Here in the UK, Sainsbury’s is a household name. For those that don’t know, the business was established in 1869 and is one of the UK’s leading retailers across food, clothing, general merchandise, and financial services. We’re also one of largest food retailers in the UK, with more than 600 supermarkets, 800 convenience stores, and over 250,000 grocery online orders every week. Using a site reliability engineering (SRE) approach, my team looks after the online customer journey for the groceries part of the Sainsbury’s business, from website order through to delivery at the customer’s door. My team is driven to ensure service stability for our customers by being proactive and using tools such as the New Relic platform, but also by recognizing we may need to be reactive sometimes to our customers' feedback.

A custom app for social signals

To allow us to identify problems impacting our customer experience aster, I built an app in New Relic, which I call Twitter Alerts. The app complements the visibility in New Relic with customer-reported information on social media. Combining New Relic alerts with social media signals lets us more quickly and effectively correlate customer feedback with systems that may be alerting.

The incentive for creating the app was to remove any latency between our contact center processing the social media signals and having that information communicated directly into my team. Whatever the feedback, we decided we wanted to track social comments automatically, with immediate alerting if there’s an issue reported.

Steps to instant visibility

Heading into the busy Christmas season in 2019, we looked at Twitter and found that we could stream the data, pattern match it to certain keywords, and determine whether a customer was having a less-than-optimal experience. Automating this allowed us to discover any issues quickly and resolve them.

Setting up a Twitter developer account to use the Twitter API, I created a simple Python script to stream data related to mentions that include Sainsbury’s Twitter handles. Using pattern matching, the script checks the resulting Twitter data for certain issue keywords such as “broken,” “can’t,” “down,” “problem,” and so on.

If there’s a match on one or more of these keywords, then it pattern matches against a third set of keywords for our services including “iOS,” “Android,” “checkout,” “delivery booking,” “payment,” and others. If the tweet matches across these keywords, then it fires the tweet data into New Relic as event data.

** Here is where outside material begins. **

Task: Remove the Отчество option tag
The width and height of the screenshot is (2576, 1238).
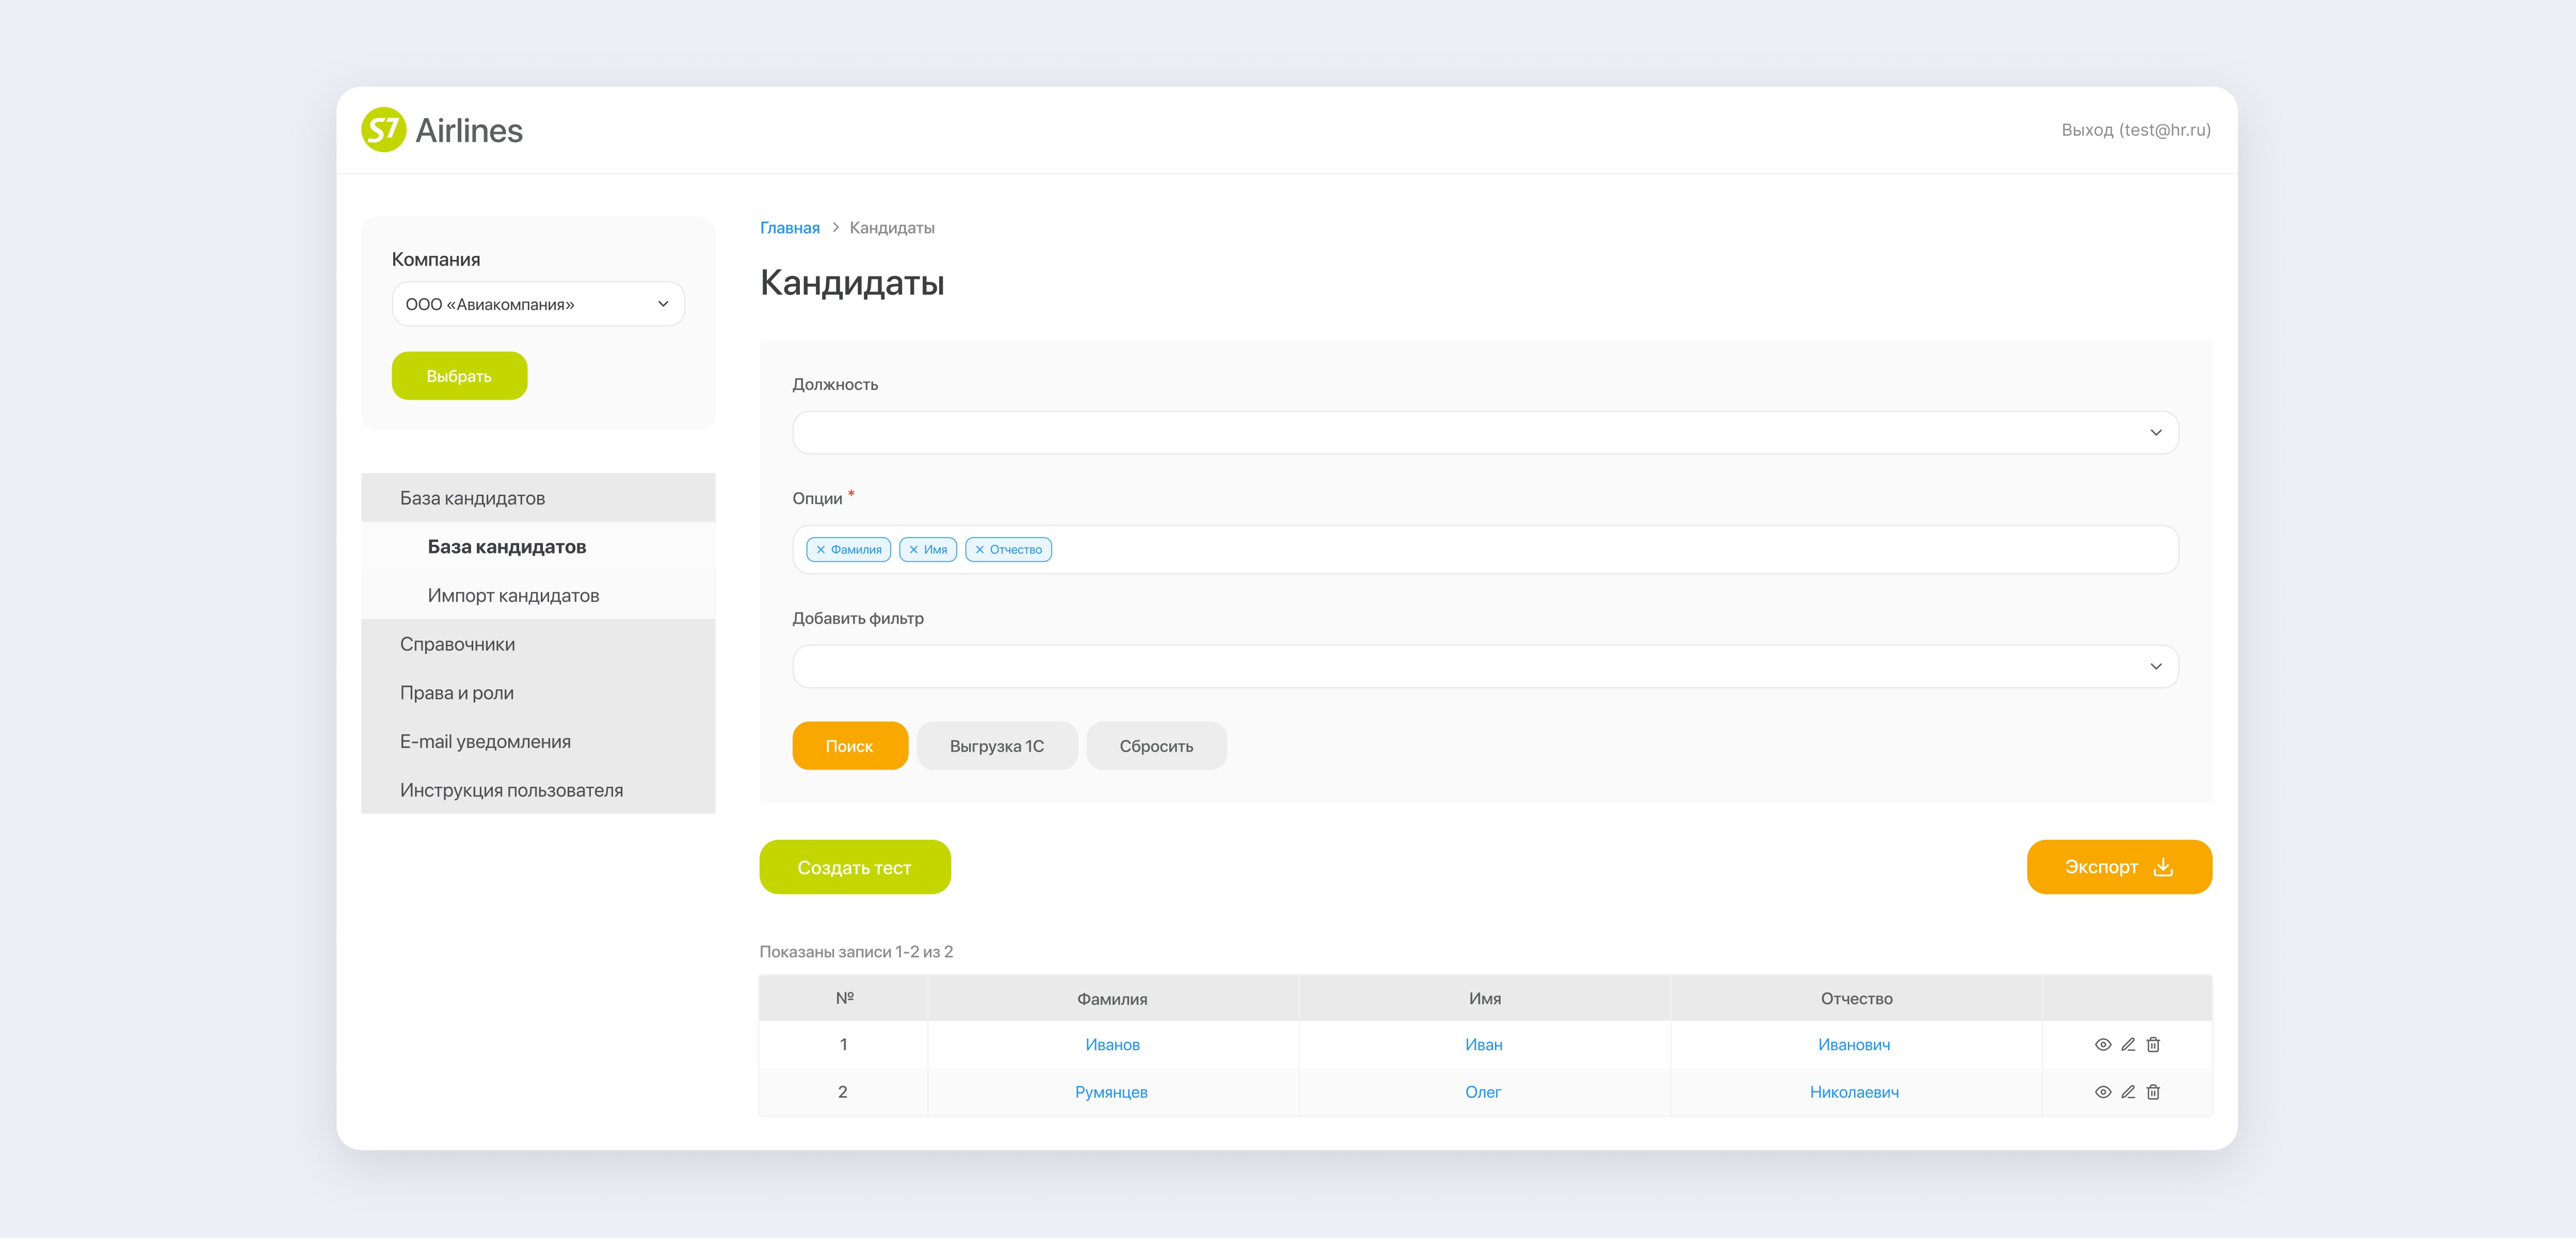Action: [x=980, y=549]
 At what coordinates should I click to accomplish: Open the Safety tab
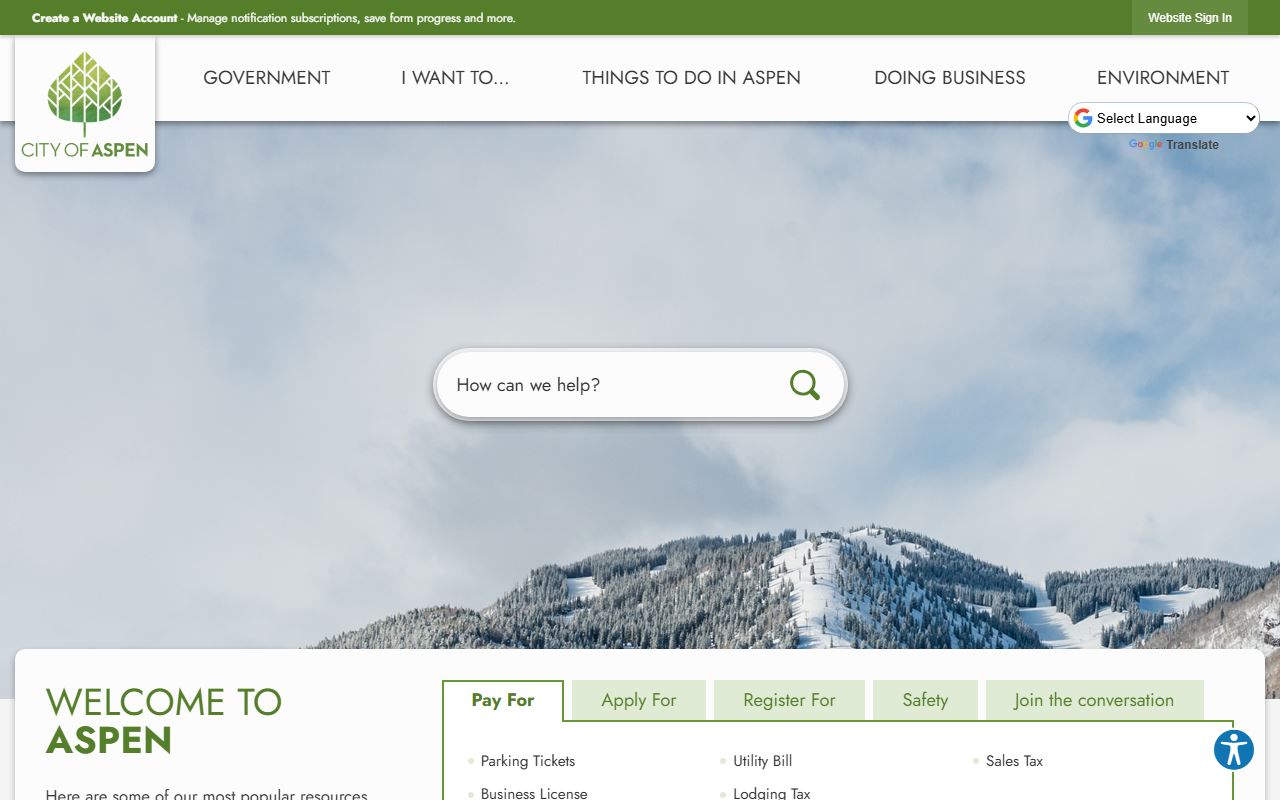point(925,700)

Using the alerting capability of New Relic, it was easy to configure, so if a Twitter handle reached three tweets in an hour, we’d get an alert through PagerDuty about it. This helps our teams investigate and resolve issues quickly and minimize any impact for our customers.

The entire effort only required about three days, with much of that time involving creation of the script and setting up the Twitter development account, both of which were new for me.

Customization and visualization

The Twitter Alerts app gives us maximum control over how the data is visualized, including using responsive design for mobile viewing.

The app displays statistics and tweet data—including the time it was tweeted, the service name, the handle it’s matched with, screen names, and tweet details. We can then drill down into the actual tweet text to get the full information.

Faster insight into the customer experience

The timing of creating this app was extremely beneficial for us heading into the holiday season, which is our busiest time of year. Using the programmability in New Relic, we were able to get something very quickly in our hands to give us confidence that customers weren't having any issues, or if they were, we could pick them up very quickly.

Now we can establish alert policies on issues identified by a customer through Twitter simply by creating a custom event and sending it to New Relic. Because it is in New Relic's connected telemetry database we can quickly and easily correlate this with our operational systems and, if necessary, page someone through the built-in PagerDuty integration. Once an incident is resolved, we use this as a mechanism to fine-tune our existing alert policies. Often, this lets us get out ahead of similar issues and prevents future customer disruption.

Our Twitter Alerts app gives our engineering community immediate visibility into what is happening, from the customer on Twitter straight through to our engineers. Happy customers who aren’t posting about issues offer really valuable insight for us as well, giving us confidence that they’re having a positive experience.

Just the beginning

We’ve also started on some other new apps that let us extend and manipulate data in the way we want to visualize it.

The ability to use New Relic to code and run apps locally and then publish them out is something that we'll continue to explore as we use the platform across our services. New Relic's programmable platform and apps give us the flexibility to consume our data in ways that enable us to go beyond dashboards to bring more value and a better experience to our customers.